The same tariffs have had the opposite impact on goods producers and midstream steel companies, however. According to the April 2019 National Association for Business Economics (NABE) survey, 75 percent of goods producers and more than 25 percent of all businesses surveyed report that tariffs negatively impacted their organizations. Only one percent indicated tariffs having some positive impact on their business. These respondents said tariffs have elevated costs and necessitated higher selling prices, which contributed to negative sales. The majority of goods producers surveyed reported price increases for the first quarter of 2019 and anticipated additional price increases for Q2. This is in contrast with the finance, insurance and real estate sectors that anticipate no price changes, and the transportation, utilities and communication industries that expect prices to decrease slightly over the second quarter of 2019. Goods producing respondents also reported adjustments to their hiring plans as their supply chains shift.

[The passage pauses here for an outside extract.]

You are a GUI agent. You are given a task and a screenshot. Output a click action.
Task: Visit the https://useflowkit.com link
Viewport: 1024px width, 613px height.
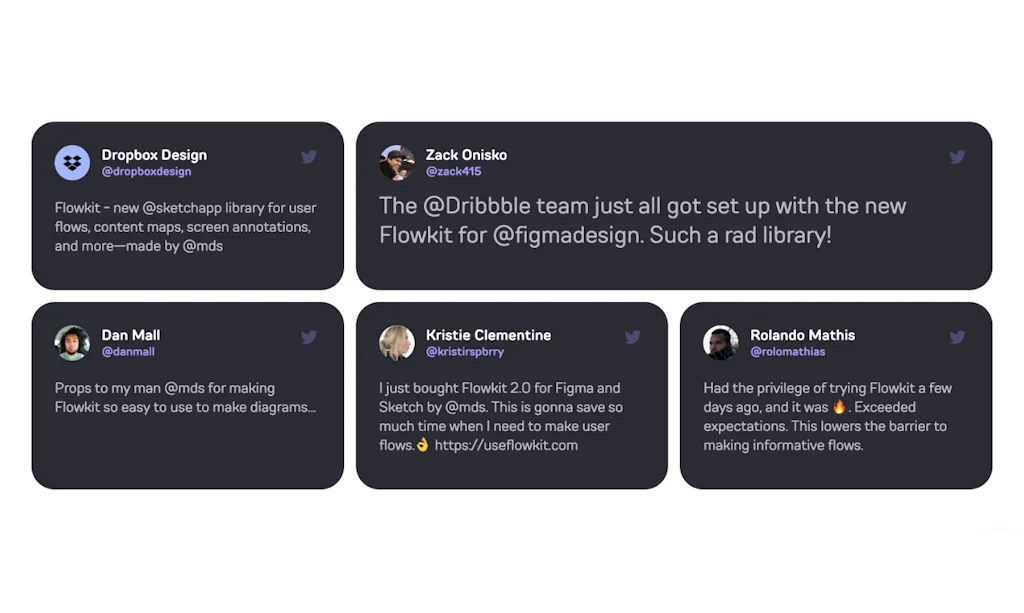pyautogui.click(x=506, y=445)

Additionally, during 2018, CEOs from Ford and General Motors (GM) each reported that metal tariffs took about $1 billion in profits from their organizations. GM recently announced layoffs beginning in February 2019, affecting 14,000 workers in North America, with the aim of cutting $2.5 billion in costs. Locally, the layoffs included more than 1,400 at the Lordstown, Ohio GM plant. Elsewhere, Pittsburgh-based Allegheny Technologies Incorporated (ATI) said that the 100 jobs at its Midland, Pa., plant, which processes Indonesian-produced stainless steel, are in jeopardy. ATI was denied a federal tariff exemption and has reported that they have already paid $16 million in tariffs. The Midland plant has been operating at 40 percent capacity since January.
The most recent NABE survey results, however, were generally favorable about the condition of the economy. All respondents expect continued economic expansion for the next 12 months, with an approximately equal split between those who expected real gross domestic product inflation to exceed two percent and those who thought it would fall below two percent. All goods producers surveyed reported open positions in their organizations.